Ömrünü Osmanlı döneminde, deniz zaferlerine adamış Oruç Reisin hayatını sizler için derledik. Oruç Reisin doğum tarihi konusunda şaibeler olsa da ölüm tarihi bellidir. Yaşantısına birçok zafer sığdıran ve yıkılmayan yapısı sayesinde çokça konuşulan Oruç Reis kimdir? Oruç Reis tarihte nasıl öldü, reisi kim öldürdü? Oruç Reisin esareti ve hayatı...
Oruç Reisin hayatı Oruç Reis veya Oruç Barbaros 1470 veya 1474 yıllarında Midilli Adası'nda doğduğu düşünülüyor. Osmanlı denizcinin vefatı ise 1518, Tilimsan'da oldu. Barbaros Hayreddin Paşa'nın ağabeyidir. Osmanlı'ya katılmadan önce Cezayir'i ele geçirip egemen olmuştur.

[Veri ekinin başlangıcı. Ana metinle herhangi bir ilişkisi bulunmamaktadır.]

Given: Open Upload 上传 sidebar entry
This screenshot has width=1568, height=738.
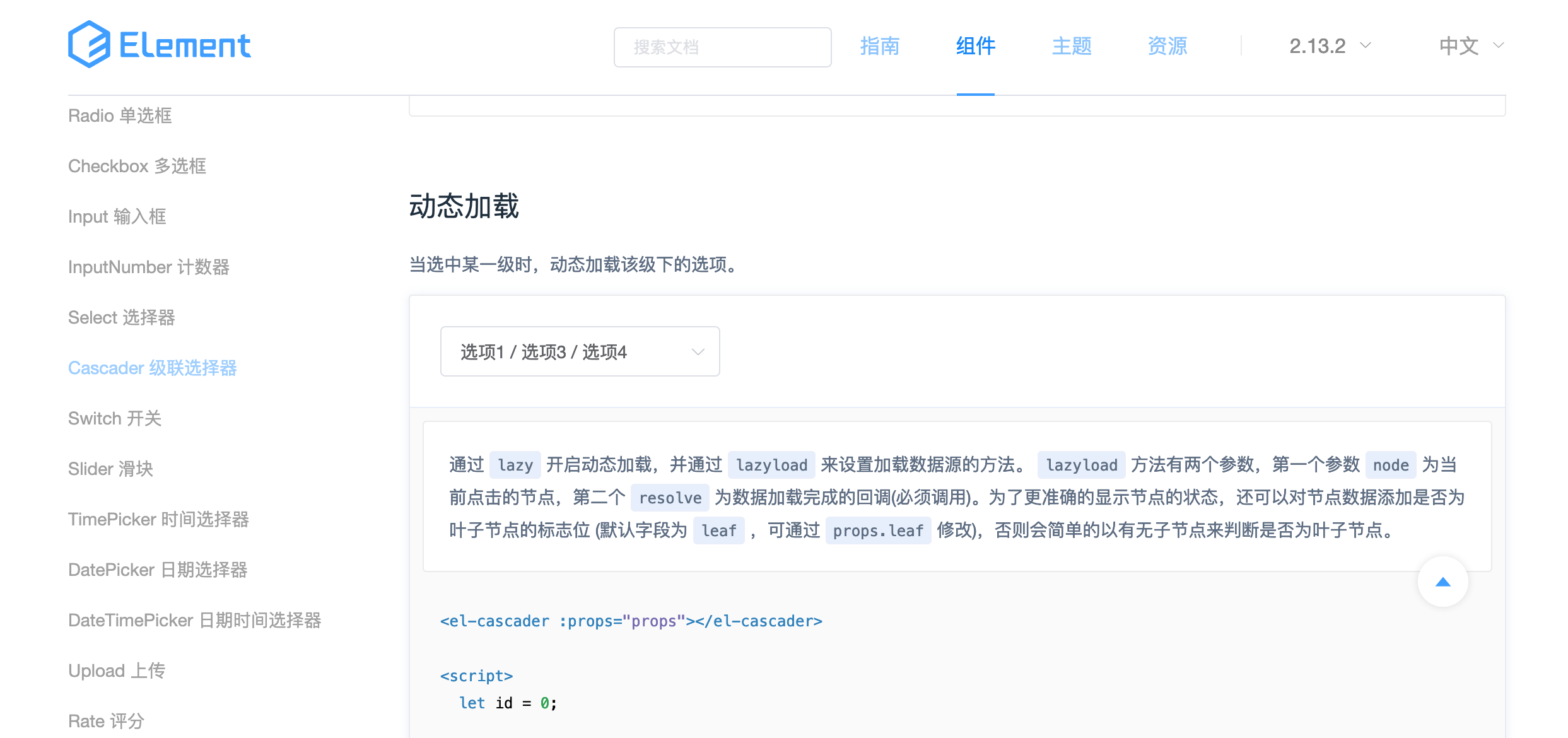Looking at the screenshot, I should pos(116,671).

Babası, Vardari Yâkub Ağa, 1462'de Midilli'nin fethine katılmış ve Bonova köyü kendisine tımar olarak verilmişti. Burada yerleşip evlenen Yâkub Ağa'nın İshak, Oruç, Hızır ve İlyas adını verdiği dört oğlu oldu.
İyi bir öğrenim gören kardeşler, devrin denizci milletlerinin lisanları olan İtalyanca, İspanyolca, Fransızca ve Rumca'yı öğrenerek yetiştiler. Gençliğinde gemiciliği ve deniz ticaretini çok iyi öğrenen Oruç Reis, cesareti, zekası ve girişimciliği ile kısa zamanda gemi sahibi oldu.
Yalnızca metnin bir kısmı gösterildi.